0, 1, 3, 6, 2, 7, 13, 20, 12, 21, 11, 22, 10, 23, 9, 24, 8, 25, 43, 62, ...

In this challenge, we are given an array of integers and we need to find the minimum element that we can change so that the resulting array becomes the Recaman sequence.

Approach

To solve this challenge, we can generate the Recaman sequence up to the maximum value in the given array. Then, we can compare the generated sequence with the given array and find the first element that is not equal. This element will be the minimum element that we need to change to form the Recaman sequence.

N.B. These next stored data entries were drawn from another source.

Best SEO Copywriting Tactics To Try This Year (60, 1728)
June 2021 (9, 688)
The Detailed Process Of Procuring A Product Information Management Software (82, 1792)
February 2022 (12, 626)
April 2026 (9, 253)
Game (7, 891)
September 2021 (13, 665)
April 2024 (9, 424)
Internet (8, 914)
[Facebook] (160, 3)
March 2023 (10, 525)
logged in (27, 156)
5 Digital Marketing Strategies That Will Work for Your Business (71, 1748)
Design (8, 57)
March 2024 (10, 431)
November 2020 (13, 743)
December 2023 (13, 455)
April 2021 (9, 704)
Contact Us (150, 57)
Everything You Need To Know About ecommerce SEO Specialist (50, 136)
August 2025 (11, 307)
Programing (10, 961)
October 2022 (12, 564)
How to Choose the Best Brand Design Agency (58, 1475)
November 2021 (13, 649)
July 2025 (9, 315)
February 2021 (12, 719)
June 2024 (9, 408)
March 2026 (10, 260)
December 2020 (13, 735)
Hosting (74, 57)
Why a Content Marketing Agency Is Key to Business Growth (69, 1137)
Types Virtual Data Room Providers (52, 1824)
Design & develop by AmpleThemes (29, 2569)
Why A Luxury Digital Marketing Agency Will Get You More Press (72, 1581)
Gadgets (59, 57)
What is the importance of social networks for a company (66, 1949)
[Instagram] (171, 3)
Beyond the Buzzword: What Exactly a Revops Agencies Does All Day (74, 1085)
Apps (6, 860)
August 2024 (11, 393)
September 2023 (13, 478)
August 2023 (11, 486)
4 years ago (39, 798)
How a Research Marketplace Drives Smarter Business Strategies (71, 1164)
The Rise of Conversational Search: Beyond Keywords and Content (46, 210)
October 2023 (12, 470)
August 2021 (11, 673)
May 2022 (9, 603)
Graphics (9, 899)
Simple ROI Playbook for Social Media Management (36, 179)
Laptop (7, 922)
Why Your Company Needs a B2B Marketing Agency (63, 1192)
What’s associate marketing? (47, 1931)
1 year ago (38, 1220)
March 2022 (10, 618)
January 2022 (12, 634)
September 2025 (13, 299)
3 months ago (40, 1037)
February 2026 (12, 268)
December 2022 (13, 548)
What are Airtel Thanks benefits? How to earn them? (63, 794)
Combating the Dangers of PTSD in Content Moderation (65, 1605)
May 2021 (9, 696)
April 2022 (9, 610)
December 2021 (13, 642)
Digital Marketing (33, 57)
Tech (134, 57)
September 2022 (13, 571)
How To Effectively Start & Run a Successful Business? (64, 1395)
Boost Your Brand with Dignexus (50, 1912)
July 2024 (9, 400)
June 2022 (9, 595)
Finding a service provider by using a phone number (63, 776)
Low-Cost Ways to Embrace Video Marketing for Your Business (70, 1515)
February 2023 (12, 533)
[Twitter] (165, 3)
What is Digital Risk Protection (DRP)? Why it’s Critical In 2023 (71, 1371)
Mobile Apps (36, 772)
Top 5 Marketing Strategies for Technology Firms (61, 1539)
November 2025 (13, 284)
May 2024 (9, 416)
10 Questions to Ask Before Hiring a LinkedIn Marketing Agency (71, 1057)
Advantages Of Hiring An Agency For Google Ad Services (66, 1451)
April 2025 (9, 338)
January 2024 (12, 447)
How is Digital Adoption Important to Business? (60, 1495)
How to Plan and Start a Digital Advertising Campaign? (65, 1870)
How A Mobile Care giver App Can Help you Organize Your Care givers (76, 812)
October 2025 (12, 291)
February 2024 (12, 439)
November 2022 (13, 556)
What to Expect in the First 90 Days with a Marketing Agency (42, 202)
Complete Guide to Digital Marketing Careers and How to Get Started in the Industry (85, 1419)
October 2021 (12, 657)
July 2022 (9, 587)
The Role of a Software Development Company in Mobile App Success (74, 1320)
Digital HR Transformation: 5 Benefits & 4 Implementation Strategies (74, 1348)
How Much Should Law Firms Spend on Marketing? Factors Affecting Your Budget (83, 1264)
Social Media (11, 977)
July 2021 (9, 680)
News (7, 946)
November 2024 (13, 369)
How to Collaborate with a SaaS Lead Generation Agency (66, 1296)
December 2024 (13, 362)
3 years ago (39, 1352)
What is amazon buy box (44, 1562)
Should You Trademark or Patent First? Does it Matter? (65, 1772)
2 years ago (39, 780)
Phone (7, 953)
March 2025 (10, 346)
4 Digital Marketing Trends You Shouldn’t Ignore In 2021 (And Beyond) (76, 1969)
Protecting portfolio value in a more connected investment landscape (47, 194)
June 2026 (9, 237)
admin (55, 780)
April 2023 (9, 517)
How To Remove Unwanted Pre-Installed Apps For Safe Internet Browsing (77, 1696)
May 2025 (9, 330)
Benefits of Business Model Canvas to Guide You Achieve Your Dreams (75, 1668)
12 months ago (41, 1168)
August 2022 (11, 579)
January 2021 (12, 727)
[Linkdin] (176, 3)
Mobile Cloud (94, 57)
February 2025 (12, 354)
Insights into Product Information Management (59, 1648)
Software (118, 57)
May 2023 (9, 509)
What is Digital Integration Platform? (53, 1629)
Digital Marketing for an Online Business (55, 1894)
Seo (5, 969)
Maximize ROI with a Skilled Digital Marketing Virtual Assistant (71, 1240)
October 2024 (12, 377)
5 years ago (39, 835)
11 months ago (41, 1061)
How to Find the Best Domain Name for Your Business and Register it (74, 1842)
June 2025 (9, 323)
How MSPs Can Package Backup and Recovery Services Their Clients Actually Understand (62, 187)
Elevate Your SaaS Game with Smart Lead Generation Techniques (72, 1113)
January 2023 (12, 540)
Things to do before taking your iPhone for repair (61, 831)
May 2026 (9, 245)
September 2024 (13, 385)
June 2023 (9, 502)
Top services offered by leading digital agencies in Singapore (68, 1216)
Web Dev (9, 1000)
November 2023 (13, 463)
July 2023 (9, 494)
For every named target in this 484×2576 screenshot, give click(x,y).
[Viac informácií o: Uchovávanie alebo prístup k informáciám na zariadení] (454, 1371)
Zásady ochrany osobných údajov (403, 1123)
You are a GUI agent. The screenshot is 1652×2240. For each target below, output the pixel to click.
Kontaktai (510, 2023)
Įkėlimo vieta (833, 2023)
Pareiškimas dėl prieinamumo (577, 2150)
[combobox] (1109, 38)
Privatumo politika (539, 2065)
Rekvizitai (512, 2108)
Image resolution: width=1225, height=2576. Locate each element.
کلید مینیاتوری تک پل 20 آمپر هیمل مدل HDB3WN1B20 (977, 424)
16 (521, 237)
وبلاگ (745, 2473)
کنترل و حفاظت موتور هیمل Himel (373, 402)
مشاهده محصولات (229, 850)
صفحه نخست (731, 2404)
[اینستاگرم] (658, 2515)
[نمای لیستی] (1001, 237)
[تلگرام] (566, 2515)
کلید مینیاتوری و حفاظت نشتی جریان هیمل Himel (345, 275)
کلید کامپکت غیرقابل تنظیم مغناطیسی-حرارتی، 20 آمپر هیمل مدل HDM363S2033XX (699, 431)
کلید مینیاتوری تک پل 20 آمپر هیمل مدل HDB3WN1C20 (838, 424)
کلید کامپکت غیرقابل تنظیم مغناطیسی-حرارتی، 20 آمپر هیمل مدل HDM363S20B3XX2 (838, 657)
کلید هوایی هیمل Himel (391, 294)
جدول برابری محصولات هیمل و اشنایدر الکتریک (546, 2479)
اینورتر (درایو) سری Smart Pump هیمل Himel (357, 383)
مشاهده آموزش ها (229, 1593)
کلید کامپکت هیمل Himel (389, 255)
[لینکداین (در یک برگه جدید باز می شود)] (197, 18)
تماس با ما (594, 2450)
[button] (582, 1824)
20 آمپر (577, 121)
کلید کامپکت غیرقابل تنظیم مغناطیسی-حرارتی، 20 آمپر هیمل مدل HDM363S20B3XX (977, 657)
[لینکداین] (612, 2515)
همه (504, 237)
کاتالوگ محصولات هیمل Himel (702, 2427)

Here is the Python code for this approach:

def recaman_sequence(n):
    a = [0]*n
    s = set()
    s.add(0)
    for i in range(1, n):
        c = a[i-1] - i
        if c < 0 or c in s:
            c = a[i-1] + i
        a[i] = c
        s.add(c)
    return a

def min_element_to_change(arr):
    max_val = max(arr)
    rec = recaman_sequence(max_val + 1) # generate Recaman sequence
    for i in range(len(arr)):
        if arr[i] != rec[i]:
            return arr[i]
    return -1 # not possible to change

# example usage
arr = [2, 7, 13, 20, 12, 21]
result = min_element_to_change(arr)
if result != -1:
    print(f"The minimum element to change is {result}.")
else:
    print("The given array cannot be converted to the Recaman sequence.")

Conclusion

In this challenge, we learned how to form the Recaman sequence and how to find the minimum element required to change a given array to the Recaman sequence. This approach can be easily extended to find the minimum number of changes required to form the Recaman sequence from a given array.